### Assignment
Nothing except the pictures should be left out when you reproduce the listing exactly.

### Material for this task
......

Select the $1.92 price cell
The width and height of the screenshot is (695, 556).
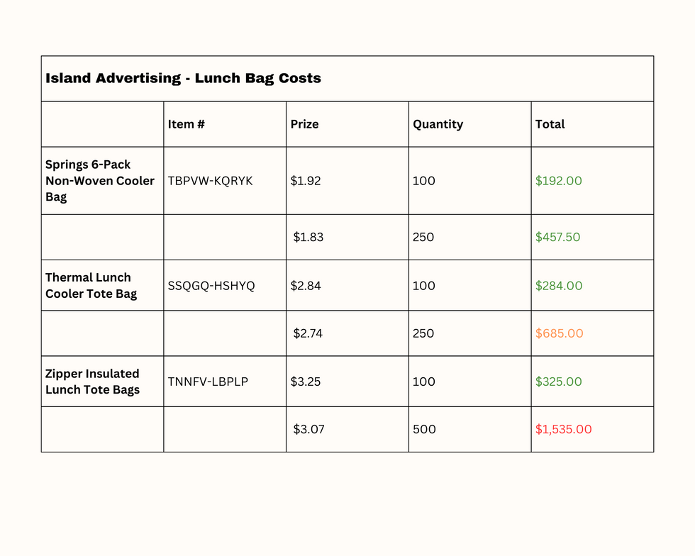point(306,181)
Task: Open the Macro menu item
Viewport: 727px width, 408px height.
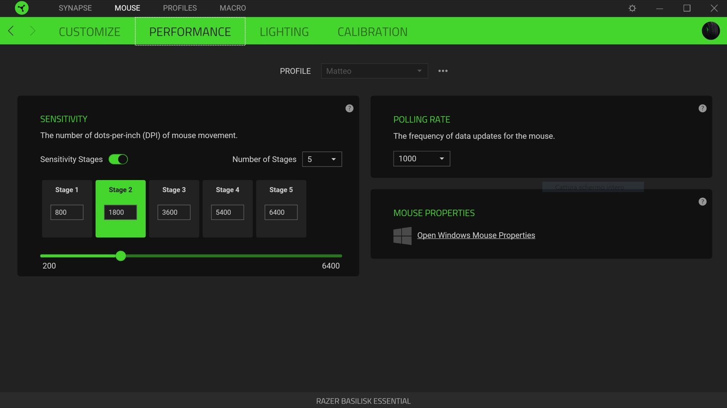Action: point(233,8)
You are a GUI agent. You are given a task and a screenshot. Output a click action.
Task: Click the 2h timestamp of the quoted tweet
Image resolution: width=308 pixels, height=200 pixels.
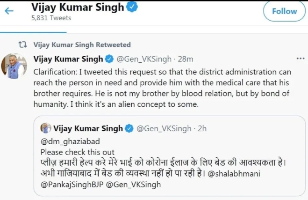point(202,128)
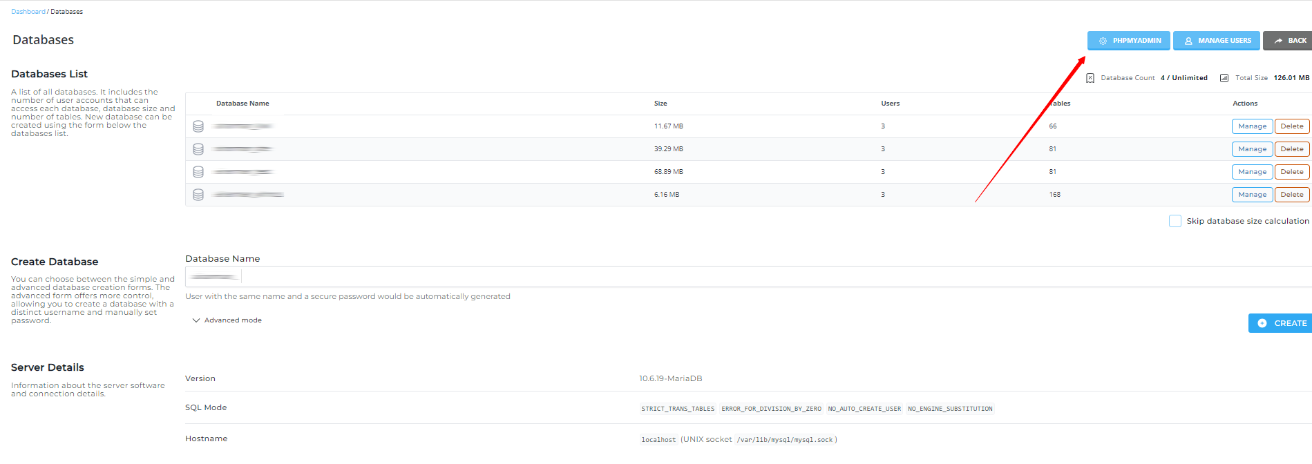Screen dimensions: 1312x464
Task: Click the second row database icon
Action: coord(198,149)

......

### Solution to this exercise
Select the $1.92 price cell
The width and height of the screenshot is (695, 556).
point(306,181)
Task: Open the Macro menu item
Viewport: 727px width, 408px height.
Action: point(233,8)
You are a GUI agent. You are given a task and a screenshot. Output a click action.
Task: Click the 2h timestamp of the quoted tweet
Image resolution: width=308 pixels, height=200 pixels.
point(202,128)
Screen dimensions: 1312x464
Task: Click the second row database icon
Action: coord(198,149)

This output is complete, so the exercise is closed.